I’m not sure I follow. I certainly did a lot of integration before I knew how to formalize the concept, and I think the formal details only rarely leak. Certainly, I got through an entire four-year math degree without learning most of the formalisms listed there.
Perhaps this is not “mastering” integrals, but… if integrals are above the bar for leakiness, I’d be surprised if neural nets are below it (though I’m less comfortable with those than I am with integrals).
I mean, the kind of integral one solves in school are rather trivial, essentially edge cases that never come up IRL. (e.g. ∫x^2 or ∫e*x kinda thing)
But even in that case, you still have to correctly define what you want to integrate as a function, you can’t just draw a random geometric shape and integrate it and you have to correctly “use” the integral operator.
Given an arbitrary function it’s not at all obvious what the integral of that function will look like and it sometimes requires a lot of skill to deduce.
Given an arbitrary problem where integrals are needed I find that it’s often non-obvious how to pick the bound, especially when we get into 2d and 3d integrals (or however you call them, I’m referring to ∫∫ and ∫∫∫).
Interesting perspective, thanks for crossposting!
So is this an argument for the end-to-end principle?
My read was that it’s less an argument for the end-to-end principle and more an argument for modular, composable building blocks of which understanding of internals is not required (not the author though).
(Note that my experience of trying new combinations of deep learning components hasn’t really matched this. E.g., I’ve spent a lot of time and effort trying to get new loss functions to work with various deep learning architectures, often with very limited success and often could not get away with not understanding what was going on “under the hood”.)
If it could be construed as me arguing ‘for’ something than yes, this is what I was arguing for. I’m not seeing how the end-to-end principle applies here (as in, the one used in networking), but maybe it’s a different usage of the term I’m unfamiliar with.
It’s just a for loop.
There’s a smaller domain where we can validate the proposed counterexamples. To borrow from your example:
“this is obviously false” 27^5+84^5+110^5+133^5=144^5.
How is this a break down? (I don’t know what you’re building.)
That wording at the end suggests a typo.
It’s not a for loop, for loops don’t deal with infinity as far as I know.
As in, the results 1 + 2 + 3 + 4 … = −1/12 is “obviously false” yet mathematically true. So the pattern of “if something is true in a very intuitive way than it must be mathematically true”, doesn’t hold in those kind of cases (as opposed to the 2 * 3 = 6 case, where mathematics correctly describe what we intuit to be true by saying the statement is correct, at least if you think of mathematics as a “language” in the “programming but running on wetware” sense.

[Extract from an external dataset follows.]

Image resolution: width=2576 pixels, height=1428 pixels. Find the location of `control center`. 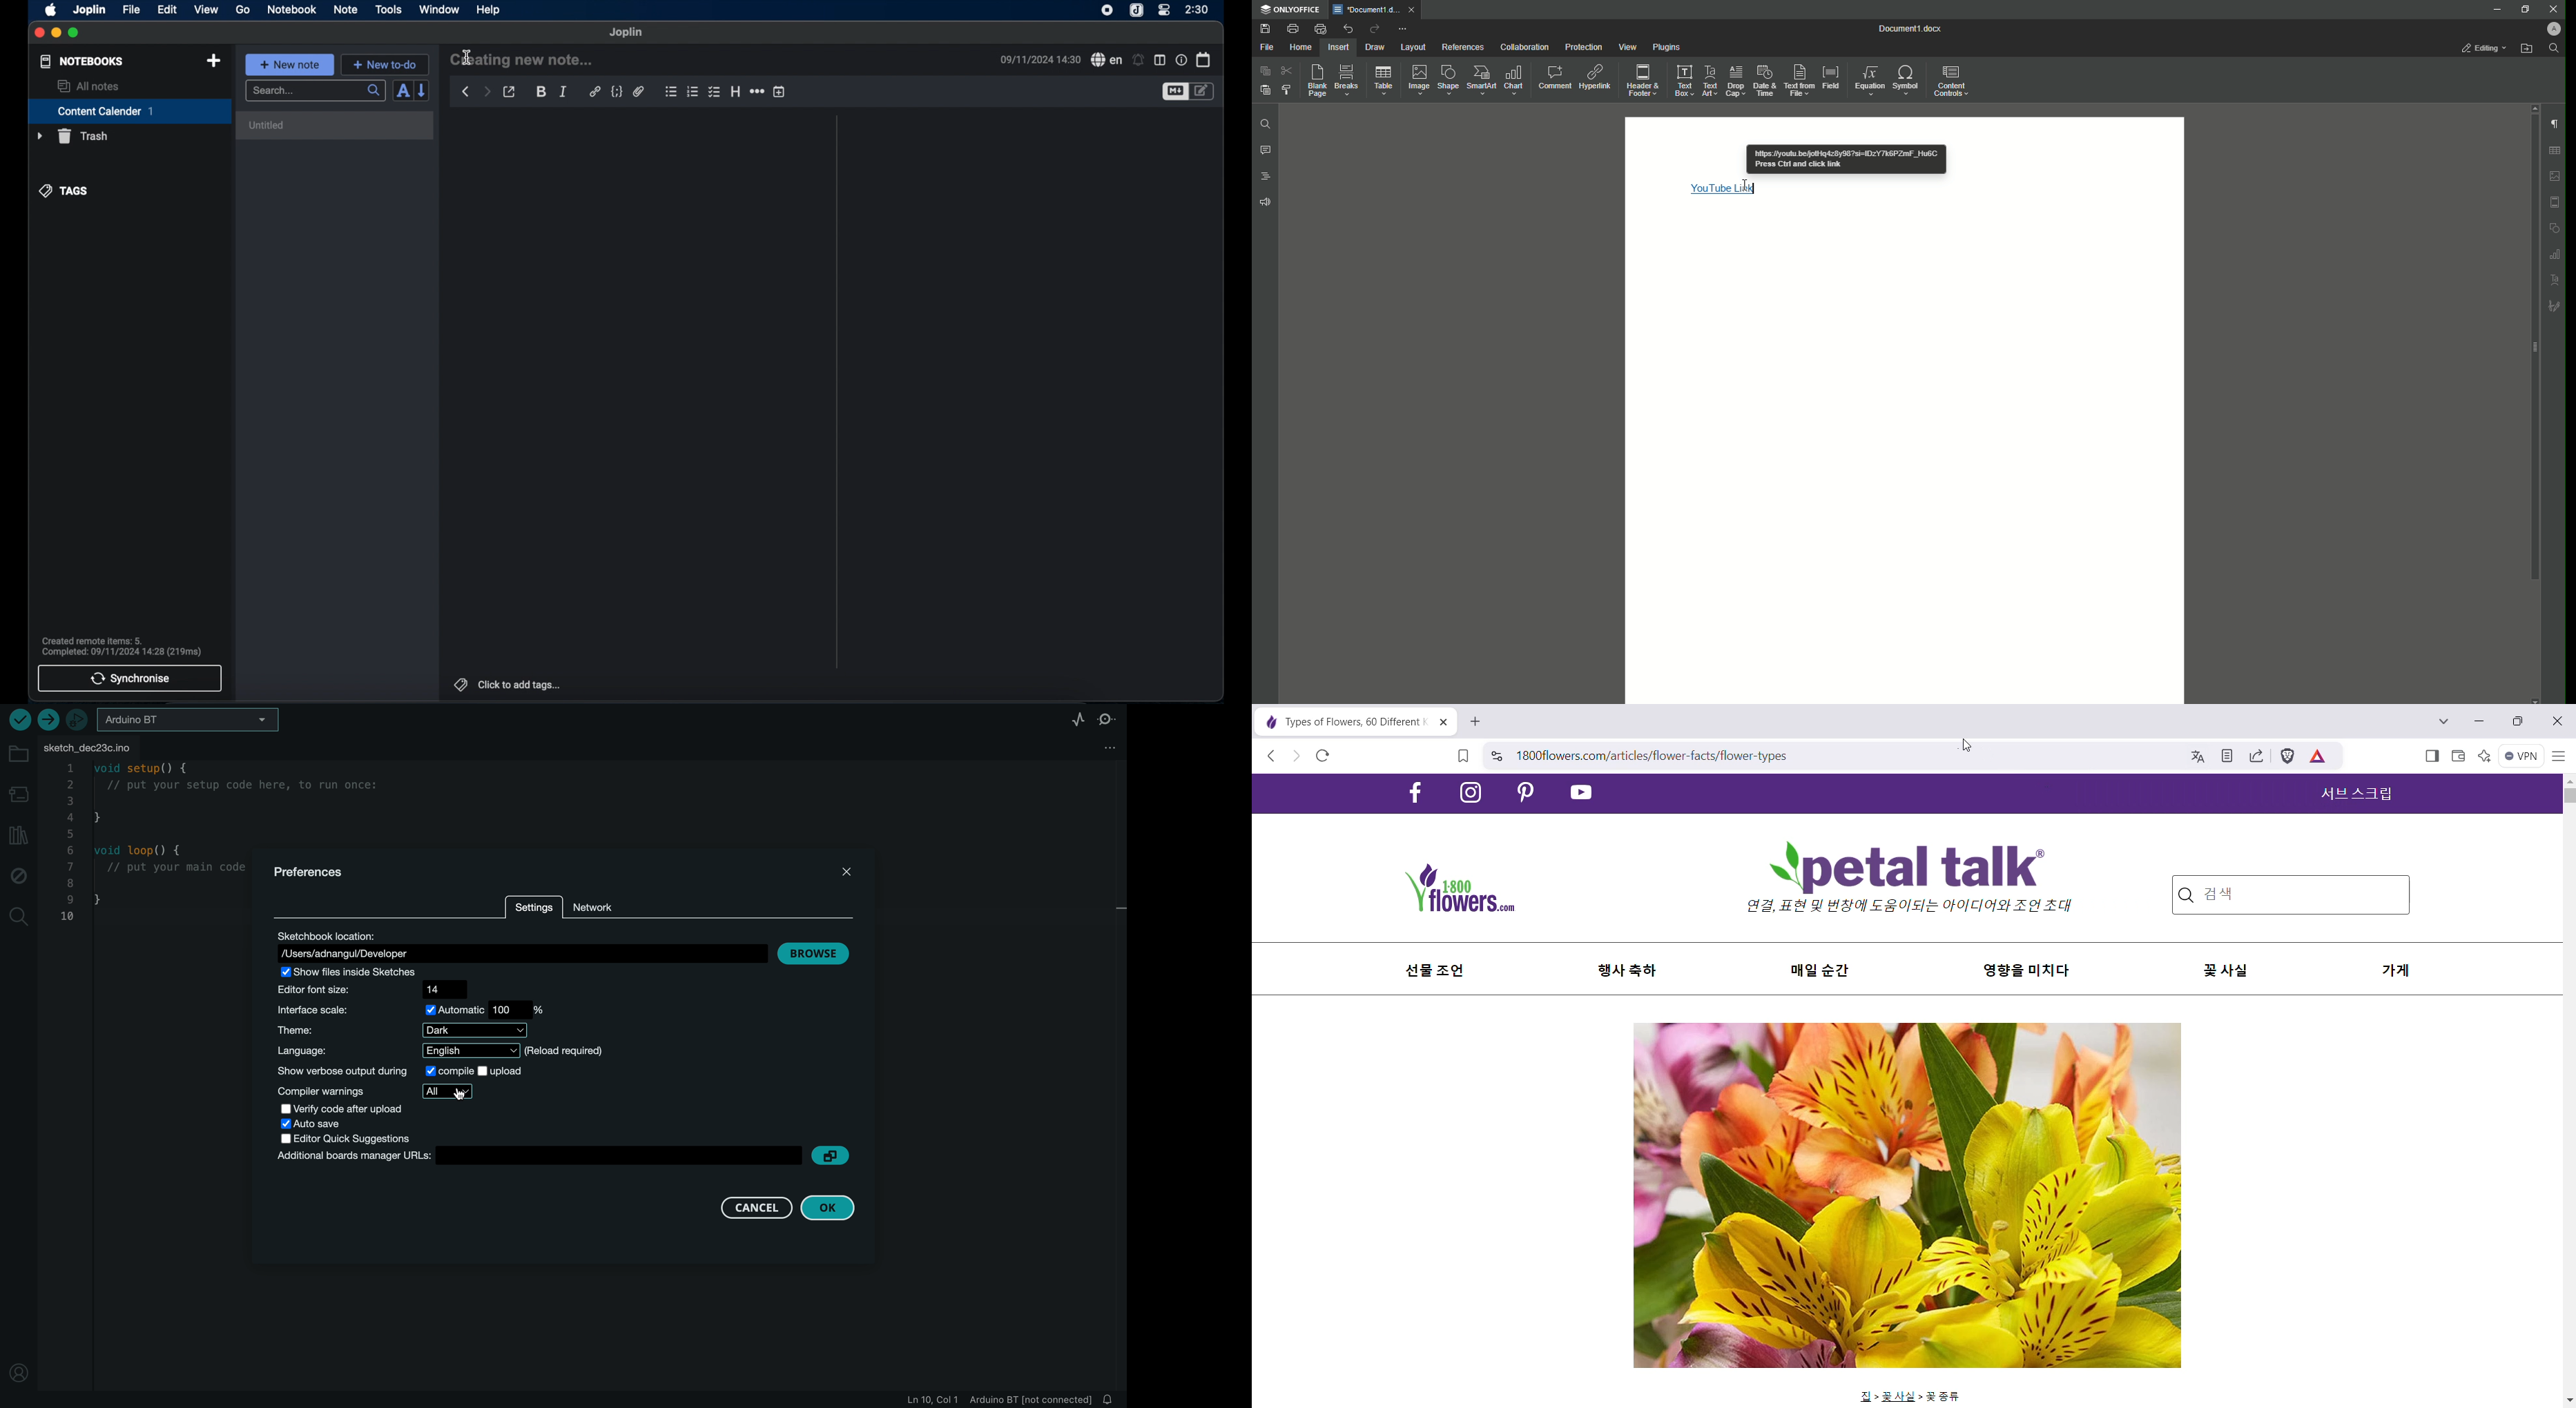

control center is located at coordinates (1164, 10). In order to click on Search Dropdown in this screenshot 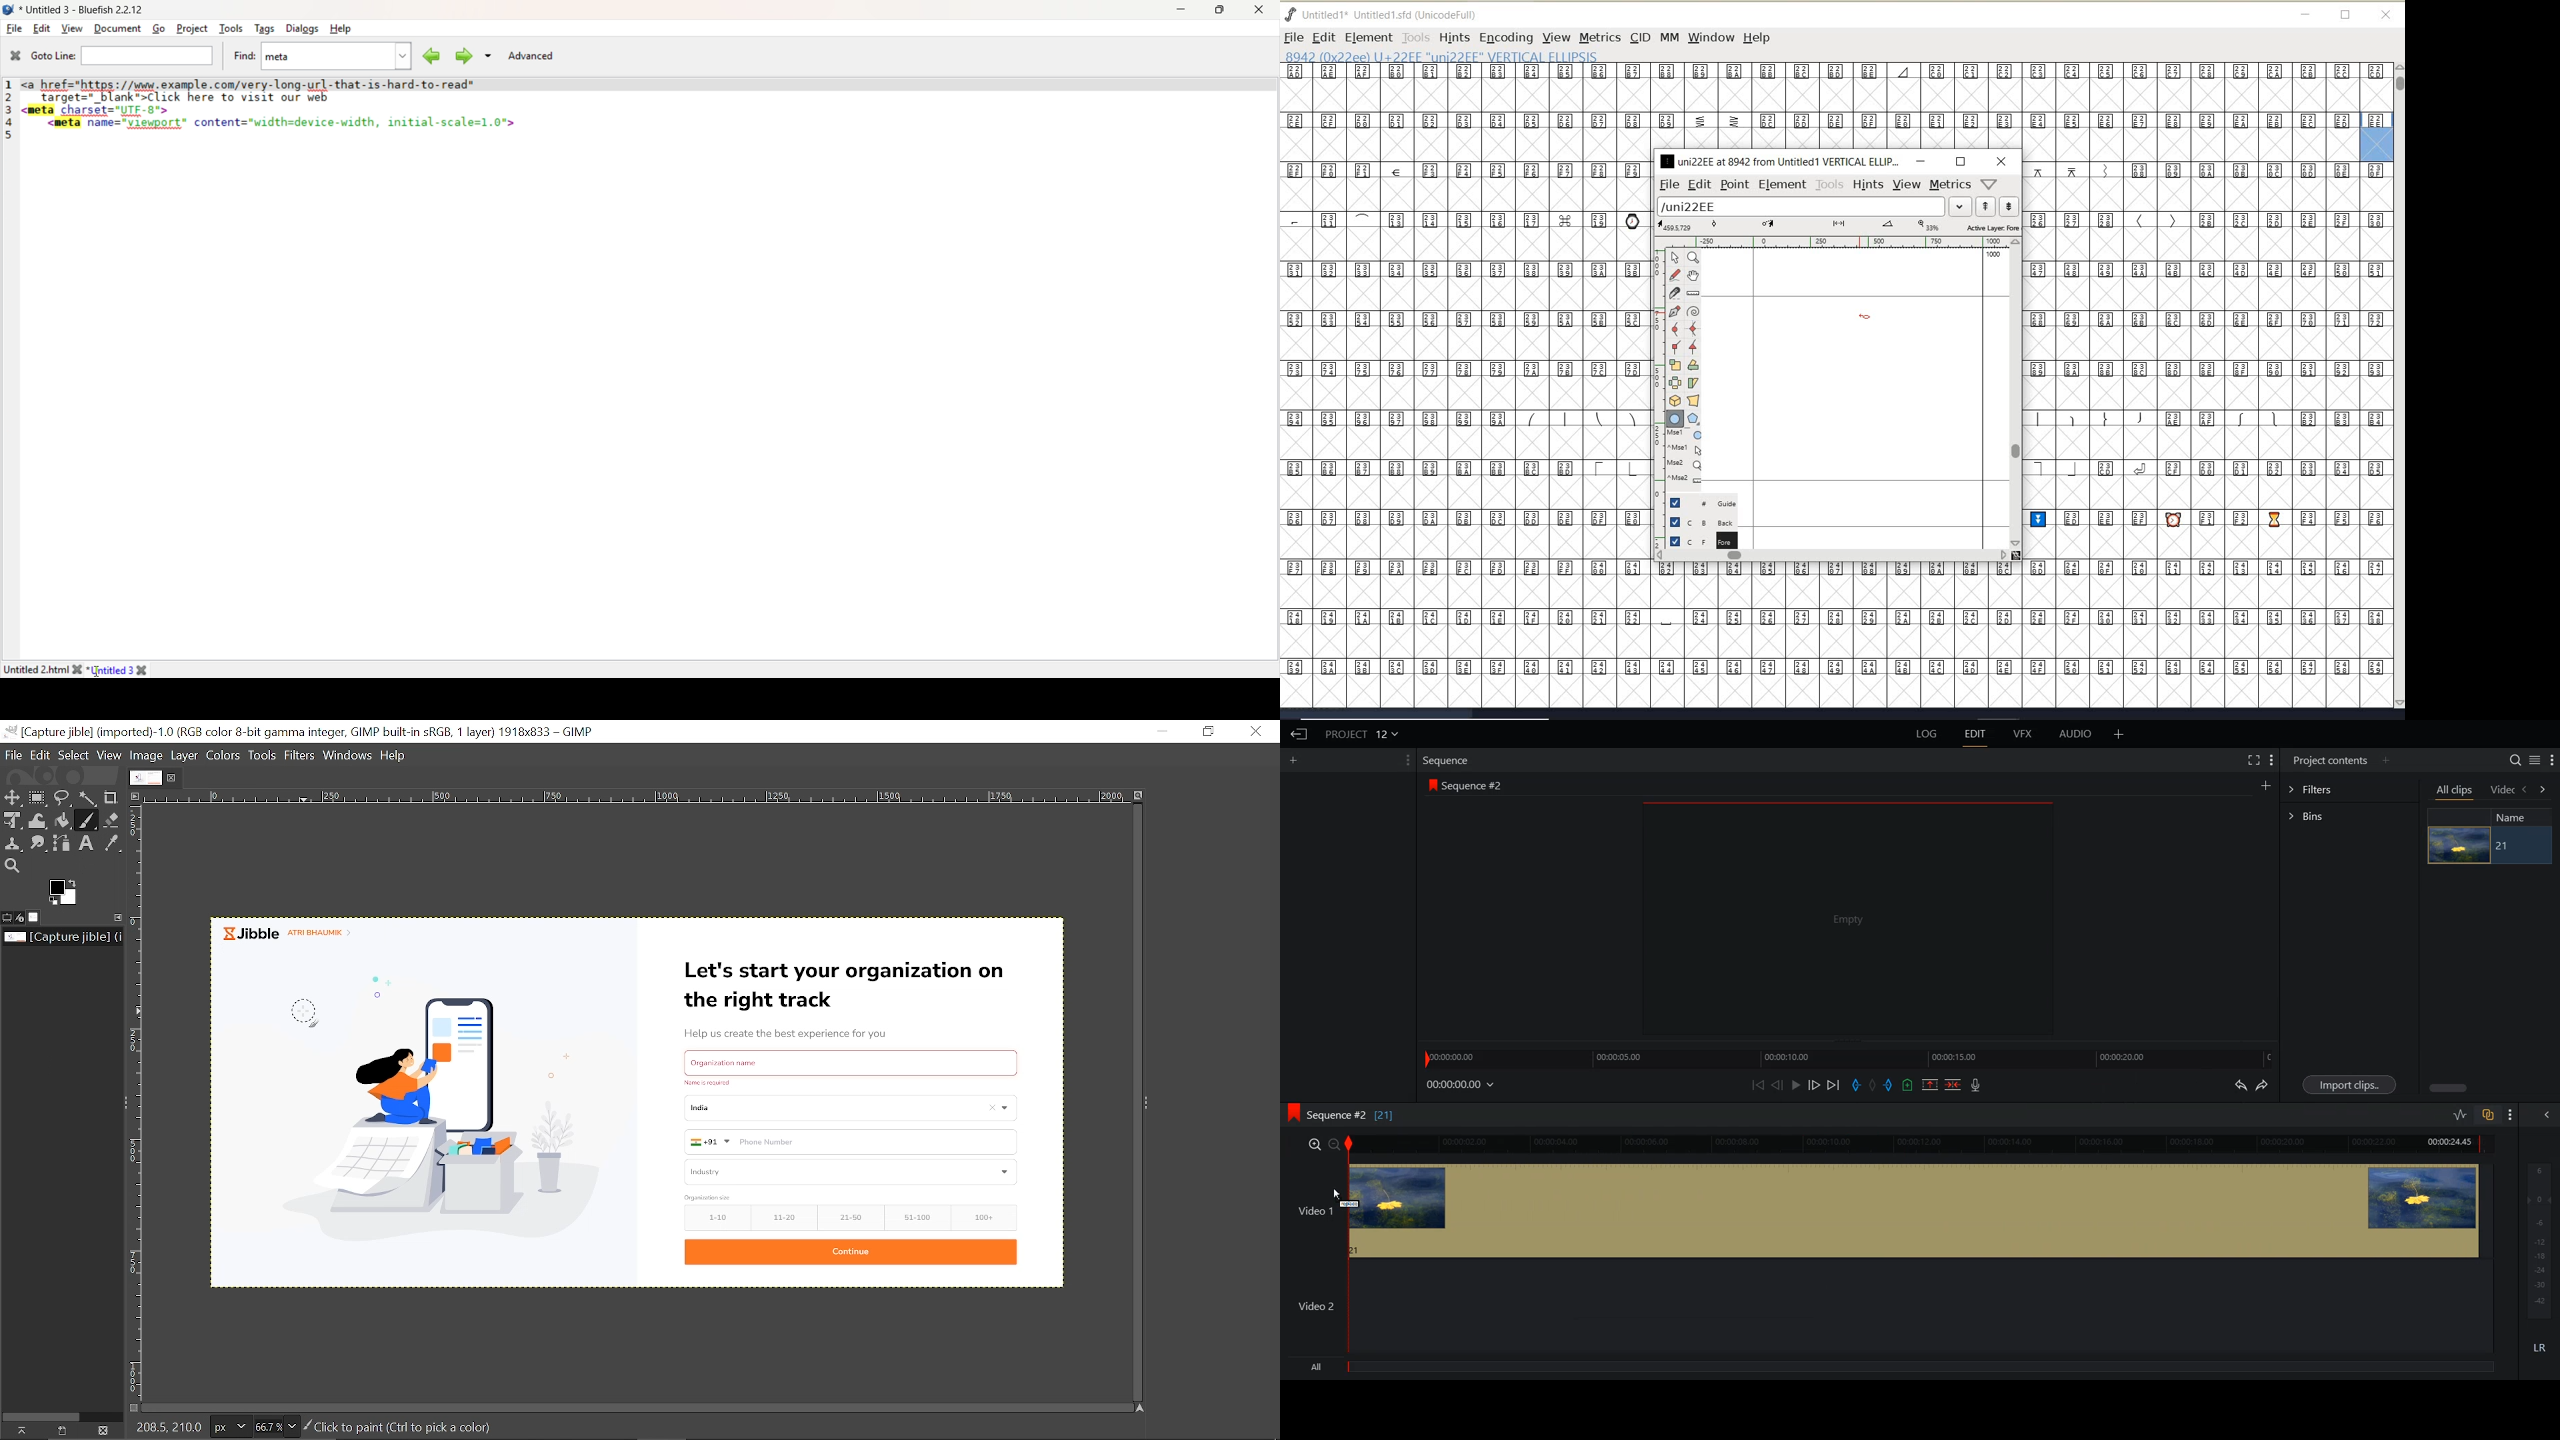, I will do `click(488, 55)`.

This only seems to be the case because the equals sign is redefined in that sentence.
I’d wouldn’t say it’s “true”.
Unless you think 1=0.
Proof:
[1] x = 1 + 1 + 1 + ….
Subtract 1 from both sides.
[2] x-1 = 1 + 1 + 1 + …
Substitute using [1].
[3] x-1 = x
Subtract x from both sides.
[4] −1 = 0
Multiply both sides by negative 1.
[5] 1 = 0
I’m pretty sure appending a single number to an infinite series is not the same as appending a number to each of the terms (e.g. combining two infinite series as per my example).
But even if what you wrote were “correct” by the same token that the sum of the divergent series I mentioned is, it doesn’t have much to do my point in that paragraph, which was to say that these kind of statements make no intuitive sense but yet have some correctness to them.
They are correct if you accept a strange premise like “infinity = 0” or ignore mistakes, like the one I made in the proof above.